Exercise instructions » Repeat the lines of the listing below verbatim, from the line containing "You are a computer-use agent. Screen" through the end of the listing, inclusive.

-*-*-

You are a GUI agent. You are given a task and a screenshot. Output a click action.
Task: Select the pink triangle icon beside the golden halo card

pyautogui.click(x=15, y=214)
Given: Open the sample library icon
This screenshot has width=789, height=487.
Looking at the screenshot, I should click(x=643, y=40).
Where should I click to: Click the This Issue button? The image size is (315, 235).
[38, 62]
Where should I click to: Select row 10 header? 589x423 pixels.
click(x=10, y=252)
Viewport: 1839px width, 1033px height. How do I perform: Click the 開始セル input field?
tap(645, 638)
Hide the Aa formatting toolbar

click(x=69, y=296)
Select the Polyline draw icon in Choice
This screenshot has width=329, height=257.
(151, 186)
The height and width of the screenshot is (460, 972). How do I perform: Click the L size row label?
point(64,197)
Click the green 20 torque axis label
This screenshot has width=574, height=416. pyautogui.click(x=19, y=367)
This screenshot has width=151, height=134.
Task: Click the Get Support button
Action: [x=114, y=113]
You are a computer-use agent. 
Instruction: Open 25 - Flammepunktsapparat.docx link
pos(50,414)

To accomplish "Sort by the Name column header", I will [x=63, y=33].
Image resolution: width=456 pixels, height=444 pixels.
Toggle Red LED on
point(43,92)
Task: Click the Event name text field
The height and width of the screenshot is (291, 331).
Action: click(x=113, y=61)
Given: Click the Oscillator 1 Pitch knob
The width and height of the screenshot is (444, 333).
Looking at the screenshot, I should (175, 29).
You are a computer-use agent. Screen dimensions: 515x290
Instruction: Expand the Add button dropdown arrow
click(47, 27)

-*-*-

Exercise answer »
You are a computer-use agent. Screen dimensions: 515x290
Instruction: Expand the Add button dropdown arrow
click(47, 27)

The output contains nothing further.